Ten Years On: Robot Overlords and Gillian Anderson plugs us on the BBC…

Long time readers of this blog will know that I’ve been looking back at my diaries from ten years ago, during the filming of Robot Overlords. From now on the diary entries you’ll see are the ones featured in the back of the film’s novelisation (and if you want a signed and dedicated copy of the paperback, then please step this way and click here).

After the amazing response to the last blog, I’ve realised that I need to put the name Gillian Anderson into the title of my blog posts more often… Sorry, Gillian (and hello fans of Gillian… plenty more to come!).

Tuesday 11th June – home

My phone suddenly went mad at about five to eight this morning with people texting and tweeting me. Robots was featured on BBC Breakfast News! We managed to catch a couple of minutes, then saw the rest online. It was part of a piece asking if Northern Ireland is the new Hollywood after the success of Games of Thrones, The Fall and now Robots. They interviewed the stunt team, Piers and SBK and it was a great plug for the film.

Mum called, very excited. She was in the canteen at work when it came on. She was proudly telling all her friends.

Wednesday 12th June – home

Had a call from Jon this morning for an emergency rewrite: needed a few lines between Danny and Sean talking about his powers. Jo C (my boss) kindly let me duck out of the office for an hour while I zipped to the relative peace of the Curzon to have a go.

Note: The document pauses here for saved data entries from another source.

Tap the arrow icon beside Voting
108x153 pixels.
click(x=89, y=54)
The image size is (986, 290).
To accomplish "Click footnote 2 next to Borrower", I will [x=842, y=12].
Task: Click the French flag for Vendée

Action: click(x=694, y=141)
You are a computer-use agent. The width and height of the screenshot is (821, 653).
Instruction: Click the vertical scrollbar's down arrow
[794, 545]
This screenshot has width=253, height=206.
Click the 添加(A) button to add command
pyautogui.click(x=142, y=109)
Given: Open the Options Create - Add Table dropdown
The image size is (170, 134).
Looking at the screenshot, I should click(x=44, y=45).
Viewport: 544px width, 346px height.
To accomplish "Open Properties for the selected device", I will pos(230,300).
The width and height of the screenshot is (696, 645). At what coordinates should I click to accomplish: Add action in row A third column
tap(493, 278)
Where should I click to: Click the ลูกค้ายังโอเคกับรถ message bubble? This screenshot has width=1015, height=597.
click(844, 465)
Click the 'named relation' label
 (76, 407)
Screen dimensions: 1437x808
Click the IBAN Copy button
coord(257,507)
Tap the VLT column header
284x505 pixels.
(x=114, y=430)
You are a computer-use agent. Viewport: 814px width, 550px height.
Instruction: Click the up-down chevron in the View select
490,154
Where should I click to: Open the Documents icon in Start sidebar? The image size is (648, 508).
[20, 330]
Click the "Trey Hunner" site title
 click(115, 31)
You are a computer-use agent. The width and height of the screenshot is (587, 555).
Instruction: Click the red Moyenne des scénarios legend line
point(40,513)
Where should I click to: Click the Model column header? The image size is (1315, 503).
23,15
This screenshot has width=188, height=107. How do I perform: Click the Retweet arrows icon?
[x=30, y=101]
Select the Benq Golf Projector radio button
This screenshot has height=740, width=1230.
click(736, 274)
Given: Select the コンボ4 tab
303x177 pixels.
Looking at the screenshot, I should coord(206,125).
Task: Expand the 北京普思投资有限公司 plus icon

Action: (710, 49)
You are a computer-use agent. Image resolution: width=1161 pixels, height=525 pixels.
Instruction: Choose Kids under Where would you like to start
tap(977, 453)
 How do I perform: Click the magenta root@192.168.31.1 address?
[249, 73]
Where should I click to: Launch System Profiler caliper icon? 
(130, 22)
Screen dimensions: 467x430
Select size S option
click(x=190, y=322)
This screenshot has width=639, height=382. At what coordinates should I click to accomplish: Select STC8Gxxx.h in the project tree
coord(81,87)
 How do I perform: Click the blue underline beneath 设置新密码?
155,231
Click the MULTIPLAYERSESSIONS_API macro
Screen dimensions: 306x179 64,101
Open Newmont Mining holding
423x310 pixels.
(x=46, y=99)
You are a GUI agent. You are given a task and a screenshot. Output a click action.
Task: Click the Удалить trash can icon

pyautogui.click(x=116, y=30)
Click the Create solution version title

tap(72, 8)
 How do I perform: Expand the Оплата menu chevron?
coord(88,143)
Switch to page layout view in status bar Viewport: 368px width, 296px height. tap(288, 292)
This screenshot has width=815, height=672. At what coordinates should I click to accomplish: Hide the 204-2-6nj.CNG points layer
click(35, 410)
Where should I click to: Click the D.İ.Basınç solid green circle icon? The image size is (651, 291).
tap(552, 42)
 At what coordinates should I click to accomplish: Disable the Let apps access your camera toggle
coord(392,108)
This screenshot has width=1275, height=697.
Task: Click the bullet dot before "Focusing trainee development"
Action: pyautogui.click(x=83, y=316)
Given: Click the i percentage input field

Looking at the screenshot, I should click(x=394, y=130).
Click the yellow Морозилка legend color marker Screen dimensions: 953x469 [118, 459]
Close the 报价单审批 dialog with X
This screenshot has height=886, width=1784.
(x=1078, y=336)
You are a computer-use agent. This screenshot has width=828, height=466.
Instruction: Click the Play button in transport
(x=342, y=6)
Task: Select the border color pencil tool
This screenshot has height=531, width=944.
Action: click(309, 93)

Emailed them to Jon and Chris, but haven’t heard back yet (night shoot tonight).

I’ve been reading Paddy’s pass on The Black Spitfire and making detailed notes for my rewrite. There’s some really good stuff to play with. He’s done a cracking job.

Thursday 13th June – home

Got a very brief call from Jon tonight. He had to cut it short when he realised the restaurant he was in was about to close, and he had to eat!

Got some additional notes from the BFI today. Chris is going to run through them with me tomorrow and Jon and I will speak first thing.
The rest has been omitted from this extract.